Companies benefiting from government contracts need to take steps to ensure their organisation fulfils the expected organisational criteria. Otherwise, they could be in for a nasty surprise, says Kevin Evans.
I returned to the States after having spent a good portion of this year working on matters in India to a call from a technology company with 30 armed federal agents on its doorstep and a search warrant in hand. “What is going on? We haven’t done anything wrong. We are a good company that does good quality work for the Government at substantial cost savings to taxpayers, and they are treating us like common criminals.”
After spending several months interviewing dozens of persons, reviewing hundreds of thousands of pages of documents, and dealing with the prosecutors and agents (all of whom I have found to be professional and decent), I have arrived at the conclusion that the company is partly right. It has not done anything wrong – criminally. The client’s sin, however, is that it did not pay close enough attention to the day-to-day operational details of its business, and did not have the right people with the right experience in the right positions. As a result, the client ran afoul of citizenship and certain other provisions in Government contracts, and is now forced to defend itself (with several individuals also identified as targets in the grand jury investigation) in an effort to avoid indictment and resolve civil false claims act allegations.
I am convinced that those in “charge” had no intent to defraud the Government, but the simple reality of, for instance, not having experienced personnel in place now means that the company is spending multiples of what it would have cost to avoid the current situation to try and save the business. I also am convinced that part of the reason why the company finds itself in the current predicament is that those who were (and I use the word “were” intentionally) in charge thought that they could save a few bucks by playing lawyer and by putting persons with little to no relevant experience in positions for which they were ill equipped.

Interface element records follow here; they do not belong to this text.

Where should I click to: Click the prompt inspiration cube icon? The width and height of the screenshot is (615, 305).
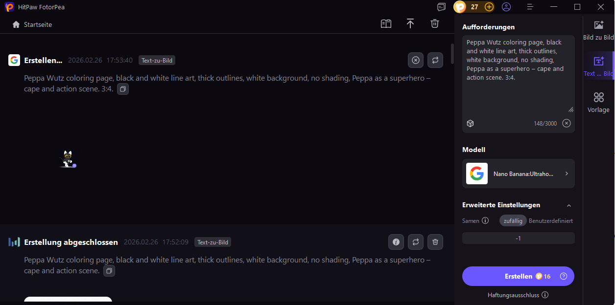point(470,123)
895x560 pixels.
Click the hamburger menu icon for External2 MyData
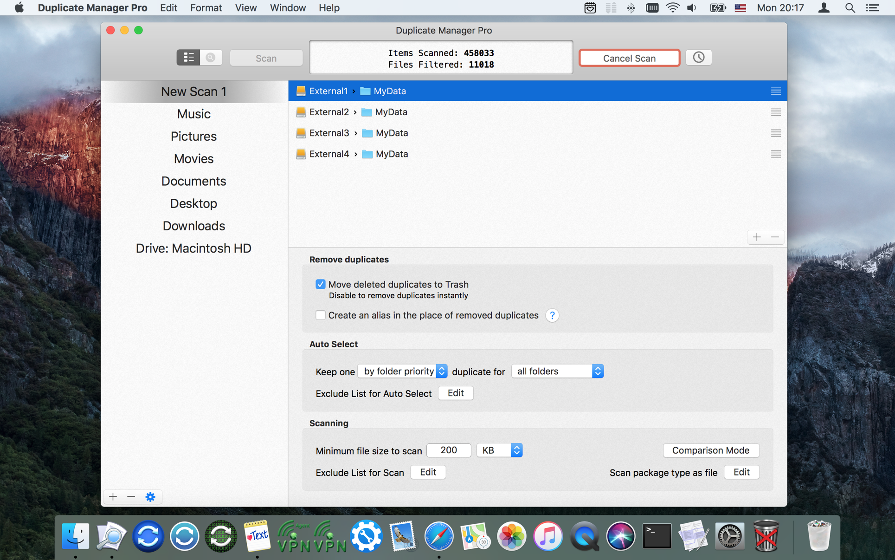coord(775,111)
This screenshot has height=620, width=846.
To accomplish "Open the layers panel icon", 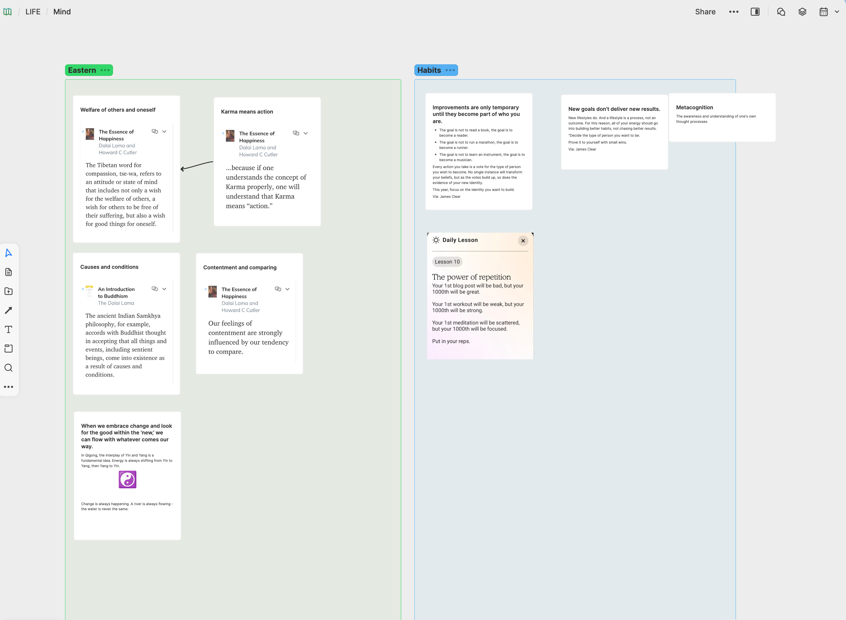I will (802, 12).
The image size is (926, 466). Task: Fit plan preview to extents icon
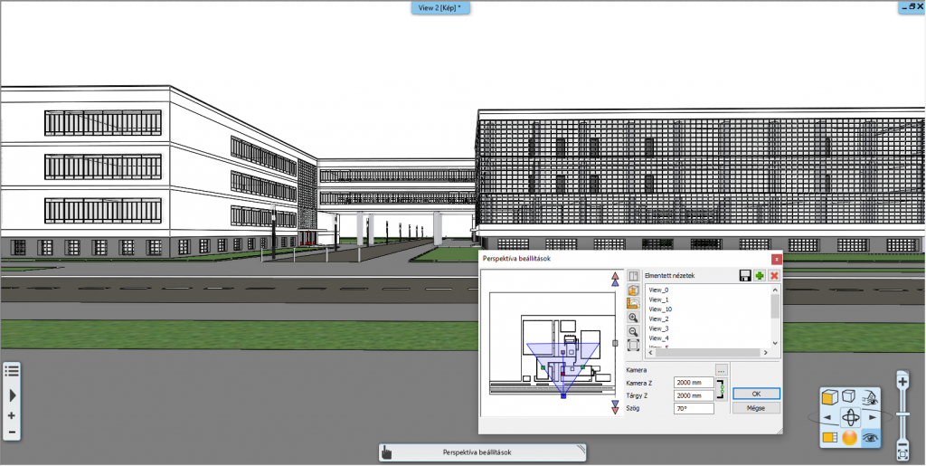point(633,345)
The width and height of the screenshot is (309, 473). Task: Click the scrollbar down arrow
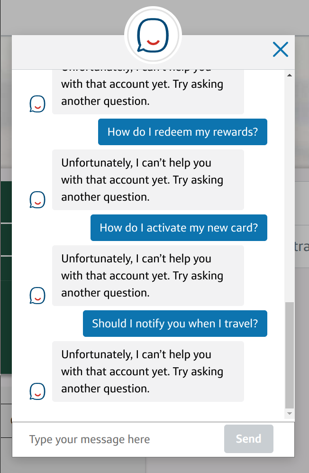290,414
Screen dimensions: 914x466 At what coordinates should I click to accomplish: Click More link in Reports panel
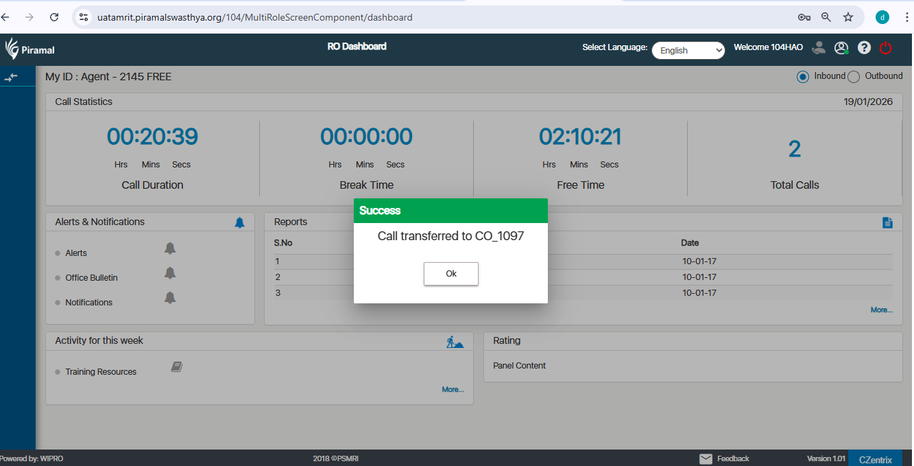point(881,310)
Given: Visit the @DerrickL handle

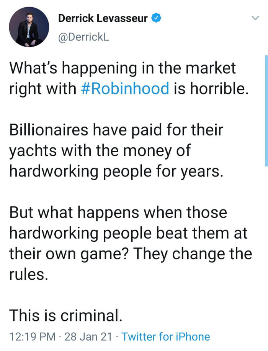Looking at the screenshot, I should coord(83,37).
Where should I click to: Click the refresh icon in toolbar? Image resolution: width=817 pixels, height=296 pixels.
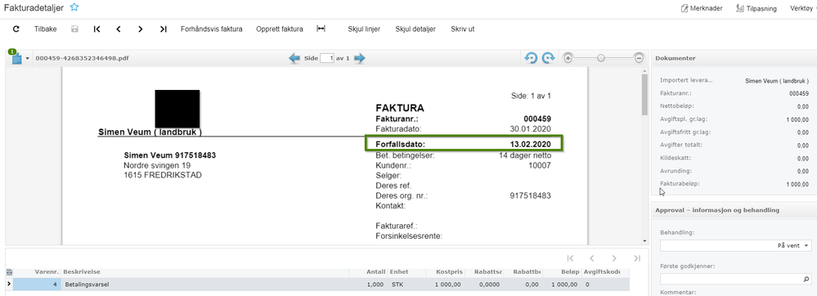tap(16, 29)
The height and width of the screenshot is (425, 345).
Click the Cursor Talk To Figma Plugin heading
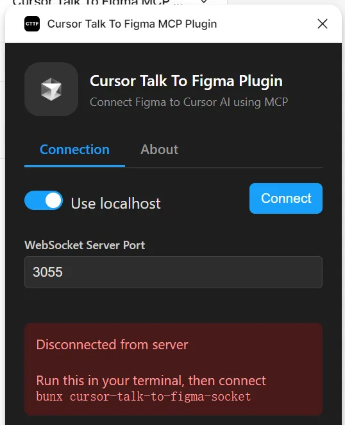(186, 81)
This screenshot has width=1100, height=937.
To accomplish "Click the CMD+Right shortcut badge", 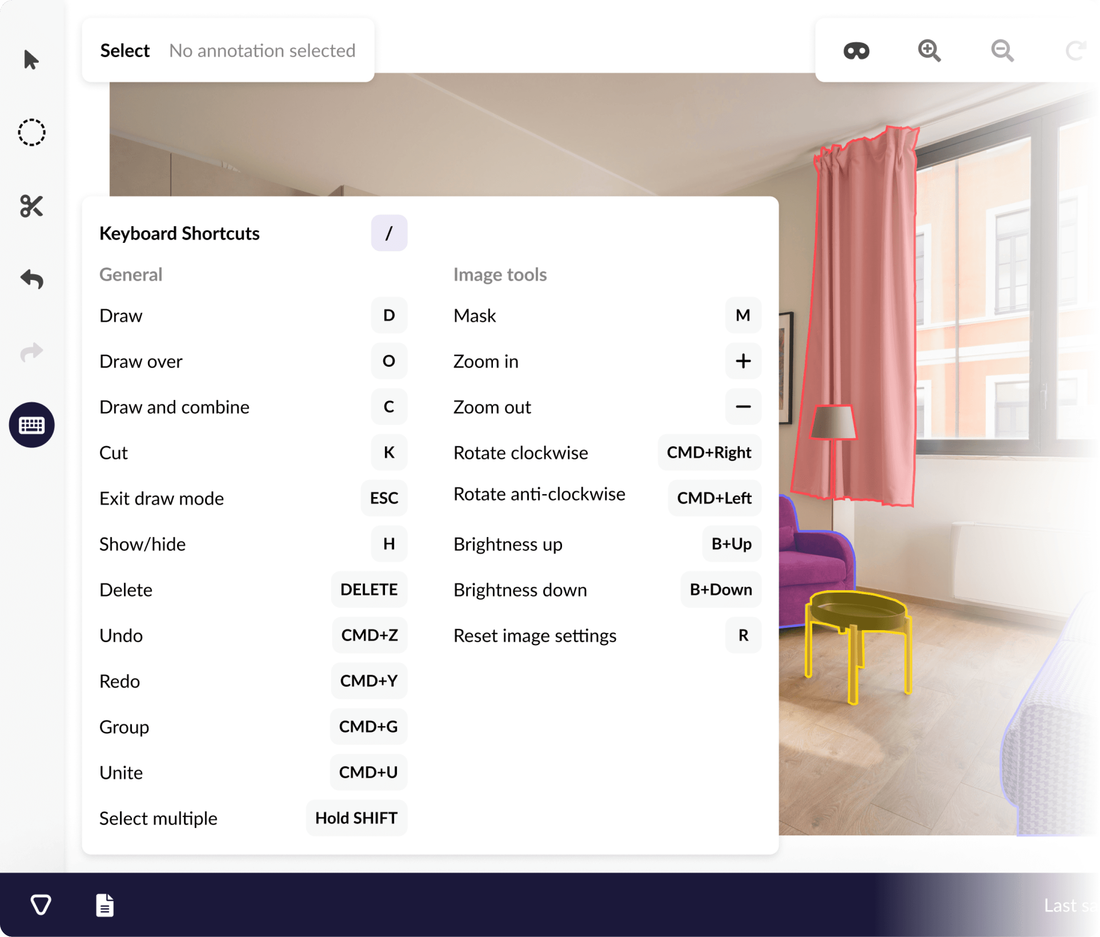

Bottom line: for those doing business and receiving payment from the United States Government, you must at the very least ensure that you have a knowledgeable and experienced contracts administrator, and you must ensure that other key personnel, such as program managers, read and understand the Government contracts on which they are working, including provisions pertaining to citizenship and approval requirements. Moreover, if you choose not to employ a general counsel, you must associate with experienced outside counsel and use that counsel as the need arises. You may save a few bucks by not doing such things, but the risk you run can be devastating: criminal indictment of the company and/or employees, false claims act charges with enhanced damages and penalties and millions of dollars in attorneys’ and expert fees in defense of potential or actual charges, not to mention the emotional turmoil on management and those in the crosshairs. Is it worth it? Trust me, it is not.